Il padrone di casa è, come spesso gli accade, solo, seduto al tavolino. Il salotto gli serve anche da studio. Particolare importante: una delle porte di questo ambiente è quella principale, d’ingresso, e quindi dà sul pianerottolo e sulle scale del condominio.
Schopenhauer è dunque assiso allo scrittoio. Se ne sta lì, con le sue straordinarie basette bianche e irsute, la penna in mano, lo sguardo perdutamente (e giustamente?) incazzato verso il foglio bianco, il pensiero (altrettanto incazzato) rivolto contro la volontà dell’universo nel perseverare a esistere e divenire.
Lo scrittore filosofo forse cerca l’ispirazione per un nuovo saggio. Ma qualcosa non va. Qualcosa lo distrae, gli impedisce la concentrazione. È un rumore, un mormorio. Cos’è? Da dove arriva? Ah sì, ecco. Proprio davanti alla porta del suo appartamento, sul ballatoio, qualcuno sta conversando.
Cambio dell’inquadratura; ora siamo fuori dall’appartamento di Schopenhauer: una signora, una condomina in età, sta chiacchierando con una conoscente, un’amica o una parente venuta a visitarla e ora sul punto di accomiatarsi. Ma i saluti durano più del previsto, e anche sull’uscio le due si ostinano a parlare del più e del meno, peraltro a voce abbastanza alta. Non è la prima volta che accade. Schopenhauer ricorda di essersi già lamentato della vicina poco silenziosa con l’amministratore di condominio, senza risultato.
Torniamo all’interno di casa Schopenhauer: lui, l’uomo più misogino, più colto e più manesco del caseggiato freme, ma rimane seduto, senza protestare, senza bussare sul muro. Non intende esibirsi nella solita piazzata del filosofo maleducato e rompiballe. Tra sé e sé, pensa delle parolacce, ma prova ancora a scrivere qualcosa sul foglio, nella speranza che la conversazione là fuori finisca presto e lui possa riprendere il filo della riflessione.

- OBIETTIVI -
**A)** Nel brano su Schopenhauer, a chi si era già lamentato il filosofo della vicina poco silenziosa?
**B)** Estrai dal brano su Schopenhauer il passo che comincia con "Cambio dell’inquadratura; ora" e prosegue fino a "condominio, senza risultato.".

[Voci sulla ricerca di parole ed elementi]
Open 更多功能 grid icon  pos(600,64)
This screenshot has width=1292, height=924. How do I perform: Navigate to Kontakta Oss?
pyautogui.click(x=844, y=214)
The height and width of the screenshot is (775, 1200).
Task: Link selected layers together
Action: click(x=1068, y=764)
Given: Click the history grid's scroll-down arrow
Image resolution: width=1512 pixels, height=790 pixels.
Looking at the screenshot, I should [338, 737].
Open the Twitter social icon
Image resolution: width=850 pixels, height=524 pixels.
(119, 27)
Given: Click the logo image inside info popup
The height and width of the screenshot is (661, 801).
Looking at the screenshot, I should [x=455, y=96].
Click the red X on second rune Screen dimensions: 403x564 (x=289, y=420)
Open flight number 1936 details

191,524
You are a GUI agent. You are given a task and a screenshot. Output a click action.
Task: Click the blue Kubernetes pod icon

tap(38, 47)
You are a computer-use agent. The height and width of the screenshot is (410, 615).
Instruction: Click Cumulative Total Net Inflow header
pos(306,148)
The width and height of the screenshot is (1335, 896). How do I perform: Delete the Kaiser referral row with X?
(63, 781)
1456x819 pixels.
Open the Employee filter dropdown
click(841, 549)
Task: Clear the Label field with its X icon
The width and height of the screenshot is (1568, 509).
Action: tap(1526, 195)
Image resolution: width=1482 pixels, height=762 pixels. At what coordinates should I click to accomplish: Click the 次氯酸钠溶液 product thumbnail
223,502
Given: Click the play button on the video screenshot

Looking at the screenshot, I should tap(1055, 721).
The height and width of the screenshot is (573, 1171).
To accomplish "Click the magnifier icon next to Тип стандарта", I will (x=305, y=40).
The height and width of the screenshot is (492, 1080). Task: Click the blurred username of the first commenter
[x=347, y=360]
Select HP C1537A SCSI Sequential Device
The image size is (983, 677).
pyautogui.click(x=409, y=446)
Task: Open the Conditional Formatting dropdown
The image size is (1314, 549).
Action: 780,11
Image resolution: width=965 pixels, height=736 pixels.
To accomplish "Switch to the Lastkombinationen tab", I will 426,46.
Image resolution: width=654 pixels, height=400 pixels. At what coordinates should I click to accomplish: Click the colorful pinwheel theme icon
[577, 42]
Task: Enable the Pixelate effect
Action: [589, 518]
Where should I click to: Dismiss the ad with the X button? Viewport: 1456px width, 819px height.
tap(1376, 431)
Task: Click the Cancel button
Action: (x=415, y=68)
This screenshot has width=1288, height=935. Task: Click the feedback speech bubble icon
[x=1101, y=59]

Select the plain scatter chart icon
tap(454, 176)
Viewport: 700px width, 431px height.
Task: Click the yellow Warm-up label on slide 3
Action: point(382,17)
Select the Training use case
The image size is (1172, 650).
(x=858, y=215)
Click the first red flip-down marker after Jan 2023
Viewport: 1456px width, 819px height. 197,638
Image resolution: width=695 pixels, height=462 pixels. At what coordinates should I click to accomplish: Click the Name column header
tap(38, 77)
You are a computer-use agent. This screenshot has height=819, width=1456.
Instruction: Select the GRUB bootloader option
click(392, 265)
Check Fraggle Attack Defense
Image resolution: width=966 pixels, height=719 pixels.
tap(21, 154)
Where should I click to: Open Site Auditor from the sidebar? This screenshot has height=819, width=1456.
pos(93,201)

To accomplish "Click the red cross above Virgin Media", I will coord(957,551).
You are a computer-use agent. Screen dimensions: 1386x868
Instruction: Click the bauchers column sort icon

- RISPOSTE COMPLETE -
**A)** All'amministratore di condominio, senza risultato.

**B)**
Cambio dell’inquadratura; ora siamo fuori dall’appartamento di Schopenhauer: una signora, una condomina in età, sta chiacchierando con una conoscente, un’amica o una parente venuta a visitarla e ora sul punto di accomiatarsi. Ma i saluti durano più del previsto, e anche sull’uscio le due si ostinano a parlare del più e del meno, peraltro a voce abbastanza alta. Non è la prima volta che accade. Schopenhauer ricorda di essersi già lamentato della vicina poco silenziosa con l’amministratore di condominio, senza risultato.